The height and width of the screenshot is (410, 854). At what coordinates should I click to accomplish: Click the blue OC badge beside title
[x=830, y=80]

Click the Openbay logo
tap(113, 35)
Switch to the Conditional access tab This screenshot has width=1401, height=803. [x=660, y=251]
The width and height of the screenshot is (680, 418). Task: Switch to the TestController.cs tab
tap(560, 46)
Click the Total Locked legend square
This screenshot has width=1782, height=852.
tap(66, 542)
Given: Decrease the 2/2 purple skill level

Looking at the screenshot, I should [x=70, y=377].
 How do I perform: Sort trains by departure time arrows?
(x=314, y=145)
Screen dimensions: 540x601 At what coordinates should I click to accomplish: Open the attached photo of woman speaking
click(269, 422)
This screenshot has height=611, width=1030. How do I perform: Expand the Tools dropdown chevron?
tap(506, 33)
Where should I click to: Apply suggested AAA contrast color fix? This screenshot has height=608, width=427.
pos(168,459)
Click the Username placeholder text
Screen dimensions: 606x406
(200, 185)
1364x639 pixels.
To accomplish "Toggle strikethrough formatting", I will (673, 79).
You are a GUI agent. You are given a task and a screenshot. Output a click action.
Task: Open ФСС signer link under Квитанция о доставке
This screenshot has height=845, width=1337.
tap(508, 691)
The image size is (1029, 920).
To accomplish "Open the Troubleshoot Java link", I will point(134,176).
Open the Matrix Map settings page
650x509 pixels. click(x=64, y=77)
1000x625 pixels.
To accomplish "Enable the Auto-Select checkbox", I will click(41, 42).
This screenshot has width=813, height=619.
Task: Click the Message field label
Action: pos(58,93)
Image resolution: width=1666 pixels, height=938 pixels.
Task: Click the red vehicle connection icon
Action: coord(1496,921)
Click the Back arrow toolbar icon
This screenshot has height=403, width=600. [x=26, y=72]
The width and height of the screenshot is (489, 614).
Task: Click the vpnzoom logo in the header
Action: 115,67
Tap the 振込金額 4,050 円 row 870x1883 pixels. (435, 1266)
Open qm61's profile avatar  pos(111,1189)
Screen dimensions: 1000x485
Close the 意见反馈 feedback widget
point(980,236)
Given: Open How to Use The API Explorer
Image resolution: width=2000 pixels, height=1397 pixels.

□ □ □ □ □

• Try it: A complete, exact copy of the entries above is what is wanted.

• Task solution:
The height and width of the screenshot is (410, 854). At what coordinates should I click to accomplish: Click the blue OC badge beside title
[x=830, y=80]

Click the Openbay logo
tap(113, 35)
Switch to the Conditional access tab This screenshot has width=1401, height=803. [x=660, y=251]
The width and height of the screenshot is (680, 418). Task: Switch to the TestController.cs tab
tap(560, 46)
Click the Total Locked legend square
This screenshot has width=1782, height=852.
tap(66, 542)
Given: Decrease the 2/2 purple skill level

Looking at the screenshot, I should [x=70, y=377].
 How do I perform: Sort trains by departure time arrows?
(x=314, y=145)
Screen dimensions: 540x601 At what coordinates should I click to accomplish: Open the attached photo of woman speaking
click(269, 422)
This screenshot has height=611, width=1030. How do I perform: Expand the Tools dropdown chevron?
tap(506, 33)
Where should I click to: Apply suggested AAA contrast color fix? This screenshot has height=608, width=427.
pos(168,459)
Click the Username placeholder text
Screen dimensions: 606x406
(200, 185)
1364x639 pixels.
To accomplish "Toggle strikethrough formatting", I will (673, 79).
You are a GUI agent. You are given a task and a screenshot. Output a click action.
Task: Open ФСС signer link under Квитанция о доставке
This screenshot has height=845, width=1337.
tap(508, 691)
The image size is (1029, 920).
To accomplish "Open the Troubleshoot Java link", I will point(134,176).
Open the Matrix Map settings page
650x509 pixels. click(x=64, y=77)
1000x625 pixels.
To accomplish "Enable the Auto-Select checkbox", I will click(41, 42).
This screenshot has width=813, height=619.
Task: Click the Message field label
Action: pos(58,93)
Image resolution: width=1666 pixels, height=938 pixels.
Task: Click the red vehicle connection icon
Action: coord(1496,921)
Click the Back arrow toolbar icon
This screenshot has height=403, width=600. [x=26, y=72]
The width and height of the screenshot is (489, 614).
Task: Click the vpnzoom logo in the header
Action: 115,67
Tap the 振込金額 4,050 円 row 870x1883 pixels. (435, 1266)
Open qm61's profile avatar  pos(111,1189)
Screen dimensions: 1000x485
Close the 意见反馈 feedback widget
point(980,236)
Given: Open How to Use The API Explorer
Image resolution: width=2000 pixels, height=1397 pixels.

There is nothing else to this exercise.